Zuhause in Köniz
24.03.2026 – Was macht einen Ort zu unserem Zuhause? Eine ukrainische Familie erzählt, wie wichtig der sichere Alltag in Köniz für sie ist. In Sachen Sicherheit setzt die Gemeinde besonders auf Prävention. Erfahren Sie mehr über das Programm «Köniz schaut hin» oder warum sich Velofahrkurse für Familien lohnen.
Die Gemeindezeitung «Köniz Innerorts» liegt als Beilage der Könizer Zeitung diese Woche in Ihrem Briefkasten. Online: www.koeniz.ch/innerorts. Wir wünschen gute Lektüre!
Hier leben, dorthin denken
Rund 400 Ukrainer:innen leben in der Gemeinde Köniz mit dem Schutzstatus S. Seit 2022 herrscht in ihrem Land Krieg. Die in Schliern wohnhafte Familie Sergieiev erzählt von ihrem Alltag. Während sich die Kinder ein Leben ausserhalb von Köniz kaum mehr vorstellen können, leben die Eltern zwischen Kriegssorgen und vorsichtigen Zukunftsplänen.
Werte, die unseren Alltag prägen
Für einen sicheren Alltag sieht Gemeinderat Dominic Amacher Respekt und Verständnis als zentrale Werte des Zusammenlebens. In seinem Editorial ordnet er ein, wo diese Werte gefragt sind.
Velofahrkurse für die ganze Familie
Die Gemeinde fördert den sicheren Veloverkehr. Sensibilisierung und Übung gehören dazu. Über den Verein Pro Velo Bern finden in Köniz jährlich Fahrkurse für Kinder und ihre Familien statt. Wir haben Familie Marti aus Schliern begleitet.
Grenzen spüren, Grenzen setzen
Jedes Jahr findet für Schüler:innen der 3.-4. Klassen die interaktive Ausstellung «Mein Körper gehört mir» statt. Es geht um Prävention sexualisierter Gewalt. Bei diesem Thema sind auch engste Bezugspersonen wie Eltern gefragt. Warum sich ein Besuch des Elternabends zur Veranstaltung unbedingt lohnt.
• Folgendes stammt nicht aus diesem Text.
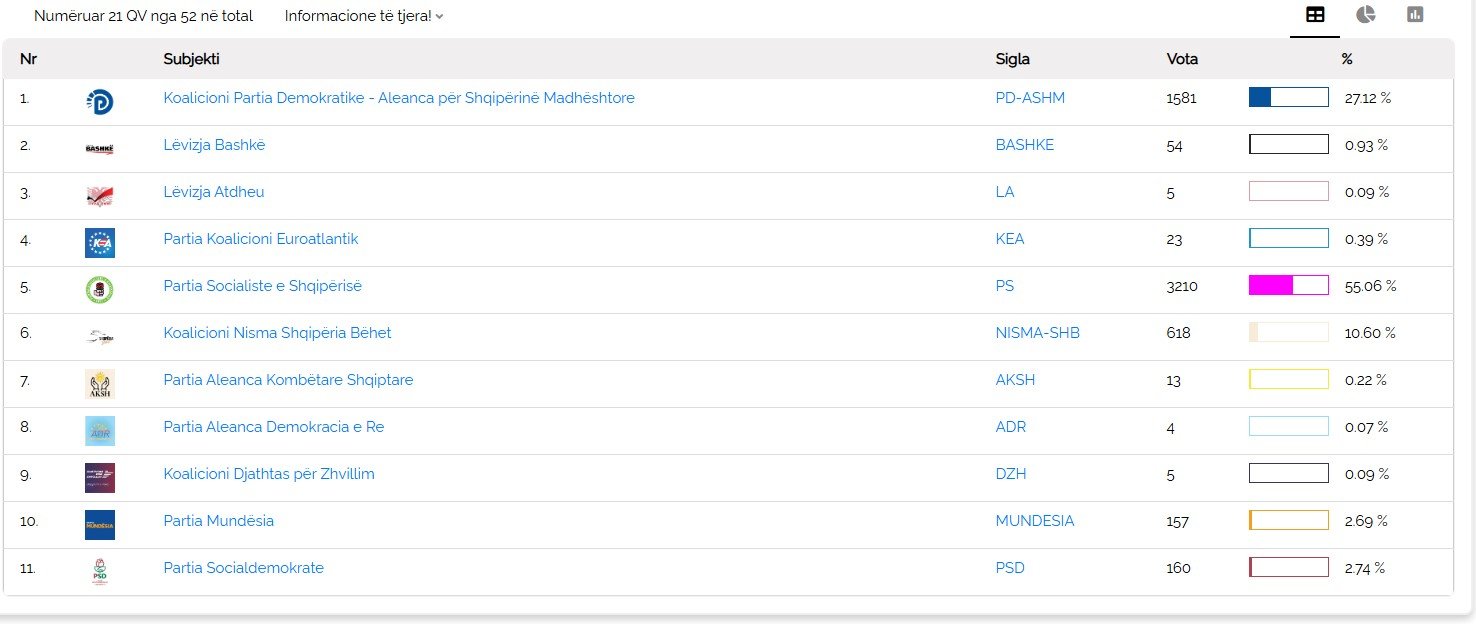Image resolution: width=1476 pixels, height=624 pixels.
Task: Open Koalicioni Djathtas për Zhvillim link
Action: [269, 474]
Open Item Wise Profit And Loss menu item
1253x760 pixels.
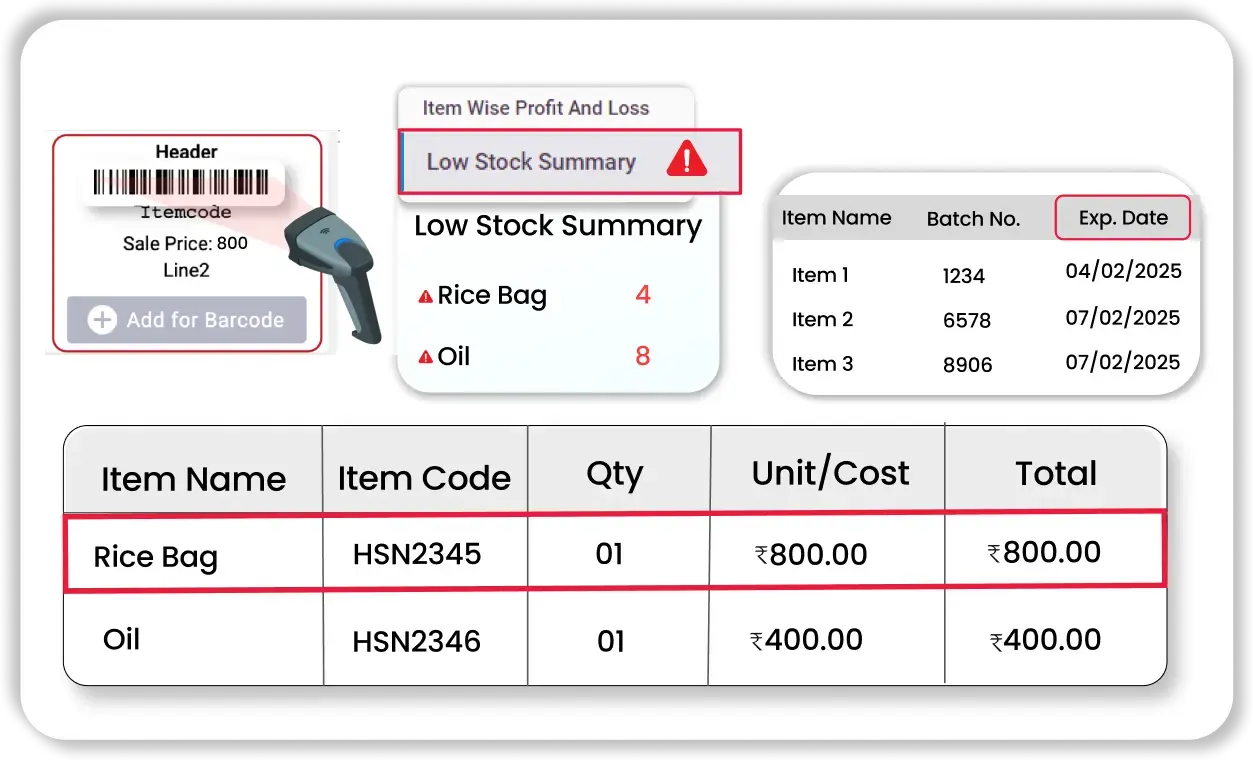pyautogui.click(x=535, y=108)
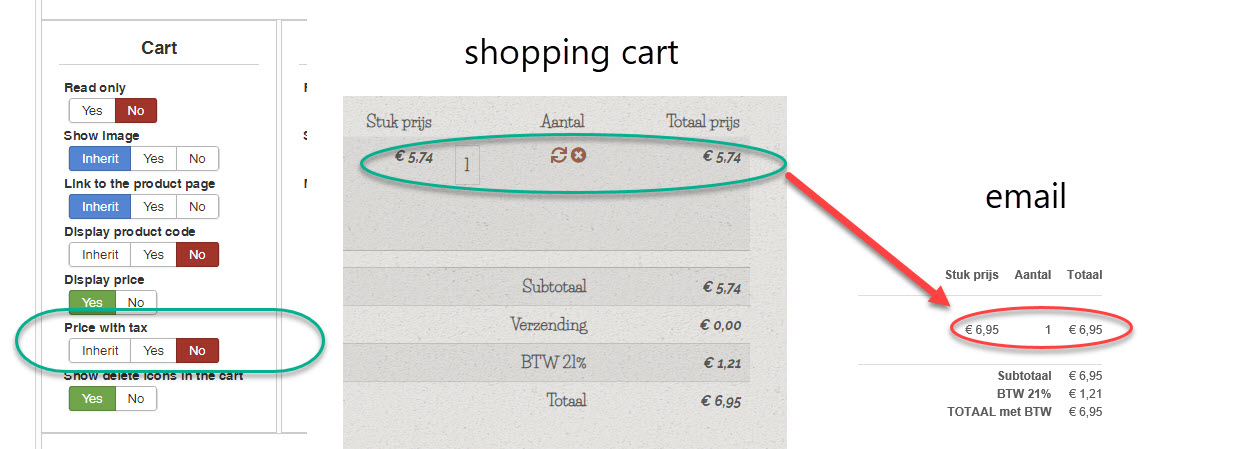
Task: Click the refresh quantity icon in cart
Action: 559,155
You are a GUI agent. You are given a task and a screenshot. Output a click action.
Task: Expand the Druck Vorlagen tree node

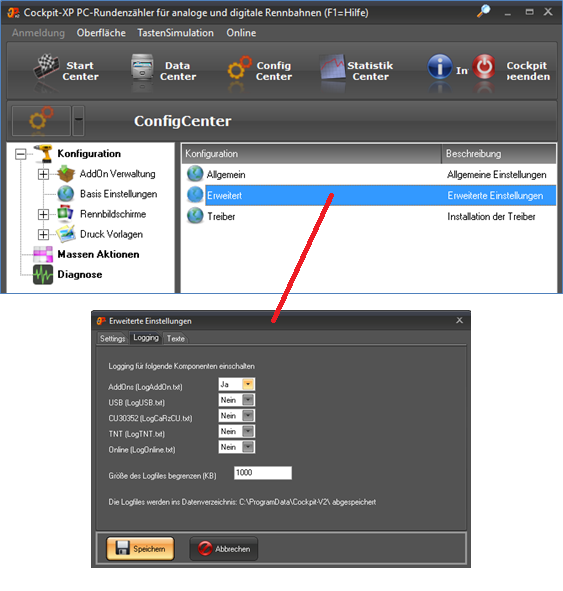click(x=43, y=234)
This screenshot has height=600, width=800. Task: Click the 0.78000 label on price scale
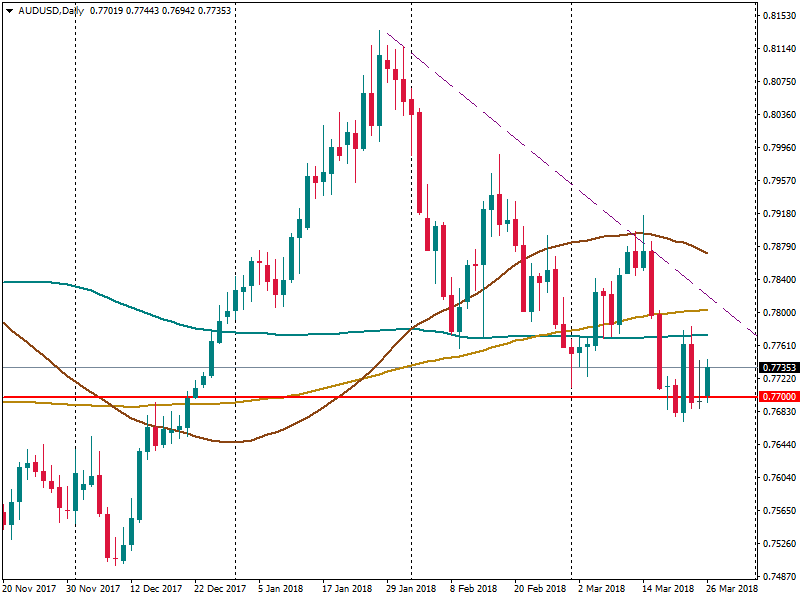coord(776,313)
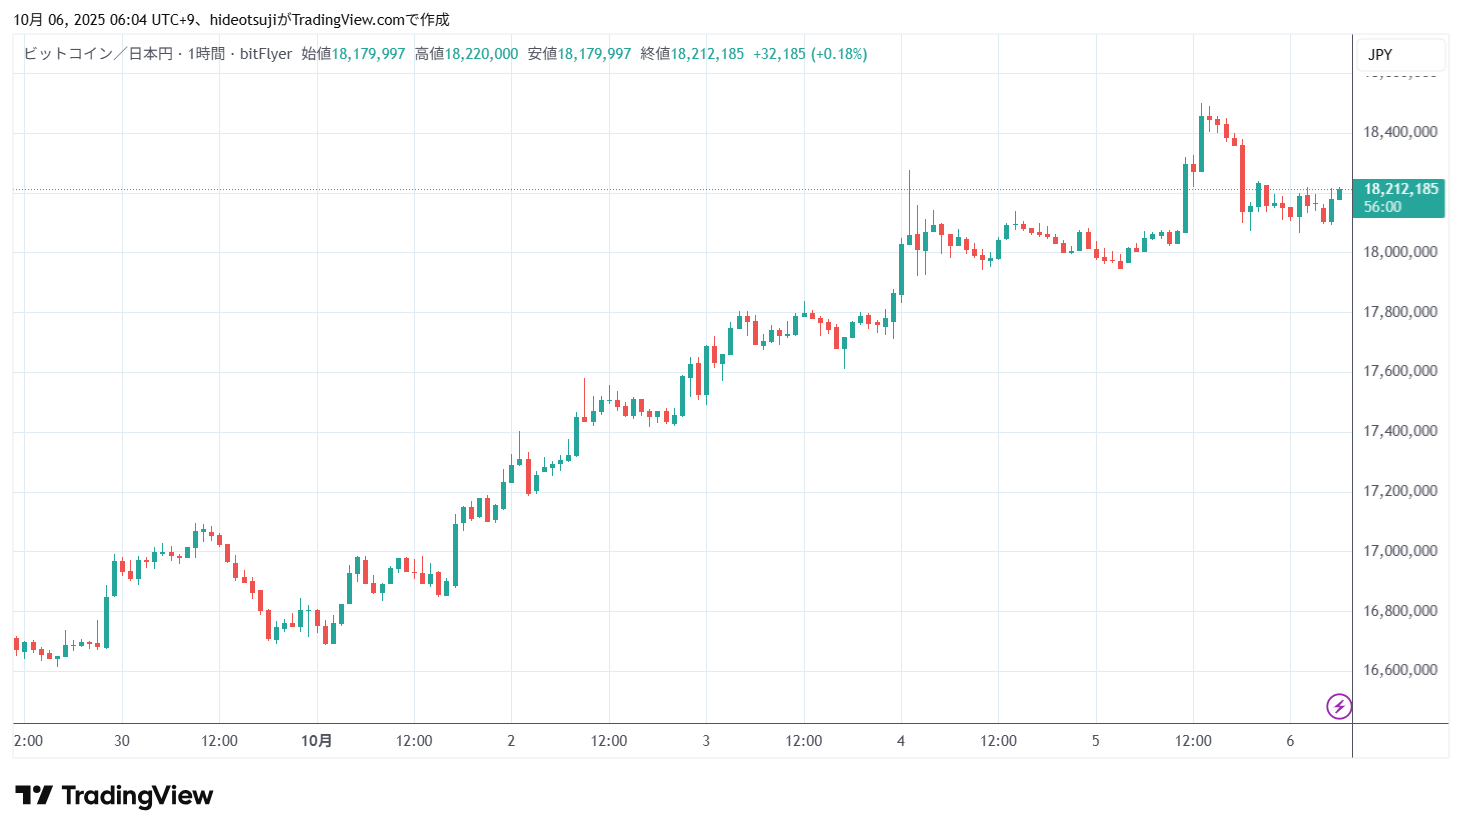Click the 17,000,000 price axis label
Screen dimensions: 1462x833
(1400, 551)
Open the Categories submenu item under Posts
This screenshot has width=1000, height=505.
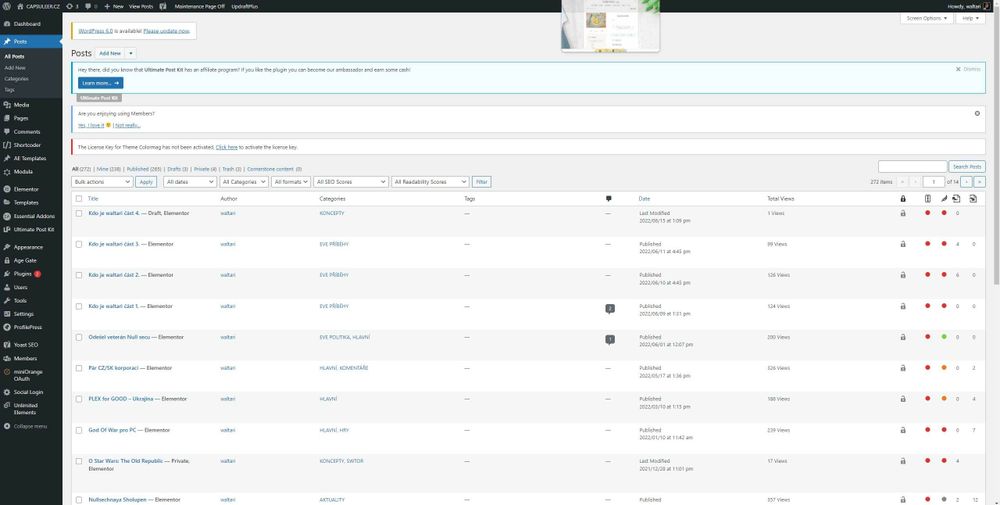pos(16,78)
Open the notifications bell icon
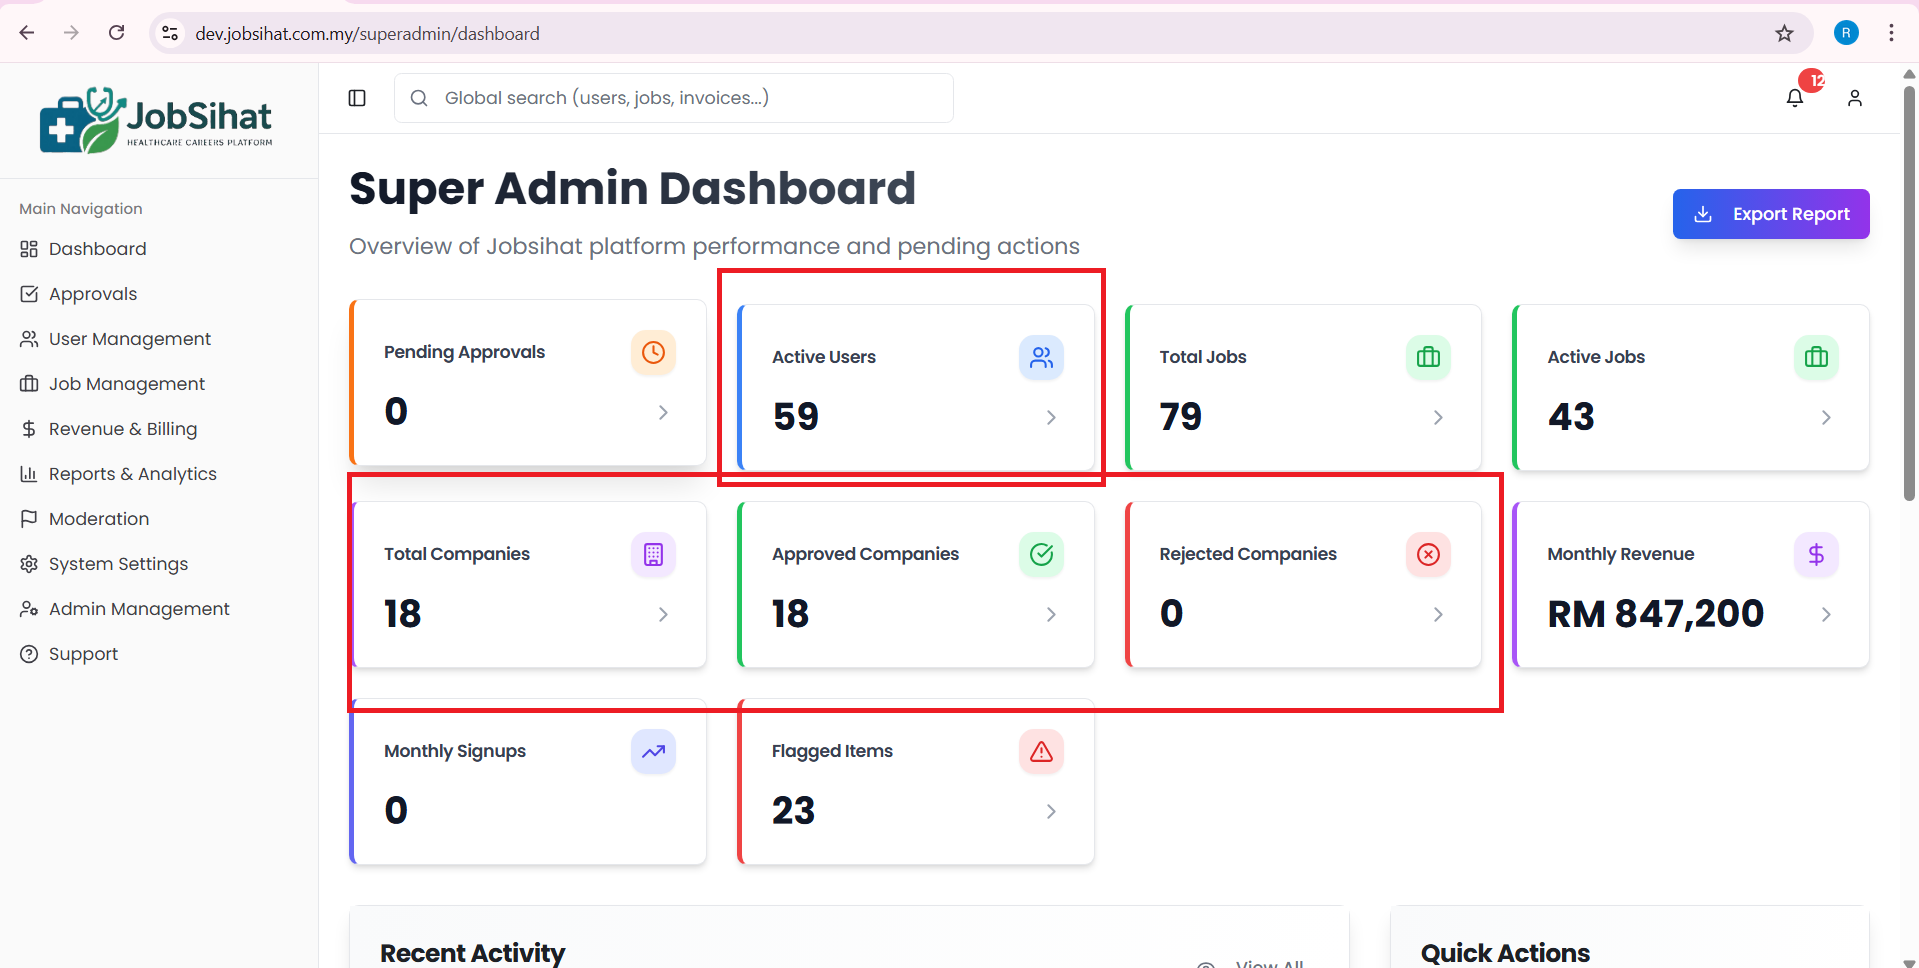1919x968 pixels. pos(1795,98)
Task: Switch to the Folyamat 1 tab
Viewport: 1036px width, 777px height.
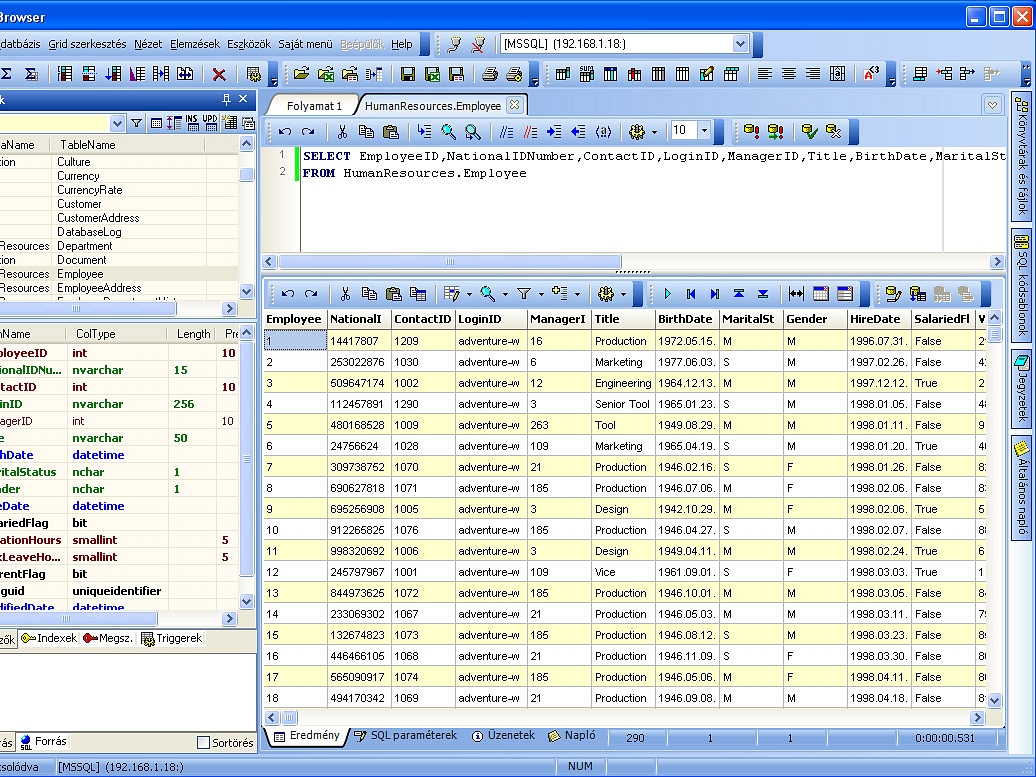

Über sexualisierte Gewalt reden hilft
Interview mit Agota Lavoyer
Die Expertin für sexualisierte Gewalt, Agota Lavoyer, hielt im Februar im Rahmen einer Weiterbildungsveranstaltung für Personal an Könizer Schulen und Tagesschulen ein Referat. Im Gespräch möchten wir von ihr wissen, was Prävention genau ist und wirklich kann.
Wabersackerstrasse wird saniert
Im Liebefeld wird ein Abschnitt der Wabersackerstrasse erneuert. Die Verbindung zwischen Köniz und Wabern soll übersichtlicher, grüner und auch «leiser» werden.